The concert hall hosts the Maverick Concerts, a summer chamber music festival. Alexander Platt is the current music director. [2] The mainstay of the series, which runs from the end of June through early September, is to be found in the chamber music concerts performed by distinguished soloists and ensembles on Saturday evenings and Sunday afternoons.
The Maverick Festival, a precursor to the Maverick Concerts, was founded in 1915 by Hervey White, and by 1931 the festival suspended. [3]
“Maverick” is the name given to the collaborative colony for artists that Hervey White, a “freethinker, socialist, writer, and printer with a genius for friendship,” [4] established on the outskirts of the town of Woodstock, on 102 acres he had bought in 1905. [5] White's intention was to offer “young talent a chance to earn its living until its recognition.” [4]
Hervey White had been an early founder and worker at the nearby Byrdcliffe Colony and he was one of the first to leave and start a new colony independently. [6] The Byrdcliffe Colony had been "well-financed and run somewhat autocratically" with a strong sense of designing and planning a legacy and Maverick was "scruffier, more truly communal and anarchic". [7]

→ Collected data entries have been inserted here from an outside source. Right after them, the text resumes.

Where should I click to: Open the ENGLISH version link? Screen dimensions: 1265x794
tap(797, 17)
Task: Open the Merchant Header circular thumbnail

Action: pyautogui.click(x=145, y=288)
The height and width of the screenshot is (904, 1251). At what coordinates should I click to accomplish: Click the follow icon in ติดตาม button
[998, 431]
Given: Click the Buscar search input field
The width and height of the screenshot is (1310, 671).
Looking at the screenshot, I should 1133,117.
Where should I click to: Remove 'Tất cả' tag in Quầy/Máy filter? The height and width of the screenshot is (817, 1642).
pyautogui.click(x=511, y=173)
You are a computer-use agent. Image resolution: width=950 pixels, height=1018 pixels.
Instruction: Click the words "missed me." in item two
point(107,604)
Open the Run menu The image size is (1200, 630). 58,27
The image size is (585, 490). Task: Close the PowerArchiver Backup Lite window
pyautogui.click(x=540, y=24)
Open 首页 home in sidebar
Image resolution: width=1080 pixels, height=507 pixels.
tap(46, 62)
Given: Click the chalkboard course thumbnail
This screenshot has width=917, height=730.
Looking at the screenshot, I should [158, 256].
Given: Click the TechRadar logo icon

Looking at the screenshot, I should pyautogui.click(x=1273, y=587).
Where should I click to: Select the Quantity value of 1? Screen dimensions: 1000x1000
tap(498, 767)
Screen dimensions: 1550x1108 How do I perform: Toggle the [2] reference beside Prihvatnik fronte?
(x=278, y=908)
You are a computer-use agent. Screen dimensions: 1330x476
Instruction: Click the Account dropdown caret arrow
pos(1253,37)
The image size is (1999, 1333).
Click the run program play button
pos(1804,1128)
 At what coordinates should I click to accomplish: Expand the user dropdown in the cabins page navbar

The Maverick Festival's opening concert was in August 1915 to raise funds in order to build a well for the colony, and was patterned after the European fairs. [8] [3] The following year in July 1916, a substantial article about the event was published in The New York Times, under the headline “Music Goes Back to Nature.” [9] [10] The program consisted of Haydn's String Quartet Op. 77, No. 1, Max Bruch's Kol Nidrei for cello and piano, and Robert Schumann's piano quintet. [10]
The festival was popular and as the audience grew larger, they introduced concert camping, and became harder to control. [3] [11] There was a lot of drinking and hard partying happened at the festival, even during the Prohibition banning alcohol. [6] After 1931, the Maverick Festival was suspended indefinitely due to unsavory crowds and financial pressures. [3]
The Maverick Festival is often named as being one of the precursors to the 1969 Woodstock festival. [3] [6]
The historic concert hall is located in Hurley, New York, on the outskirts of Woodstock, in Ulster County. The barn-like, rectangular building with its gambrel roof was built in 1916 with a roof of asphalt and wood shingles and a frame of heavy timber, to which the walls—sheaths of wide planks—are nailed directly. The hall was constructed without the services of an architect and with volunteer labor, as part of the arts community known as the Maverick Colony.[ citation needed ]
The wooden construction and acoustics create an environment well suited to the intimacy of live chamber music, and the Maverick has been listed on the National Register of Historic Places since 1999. [12] [13]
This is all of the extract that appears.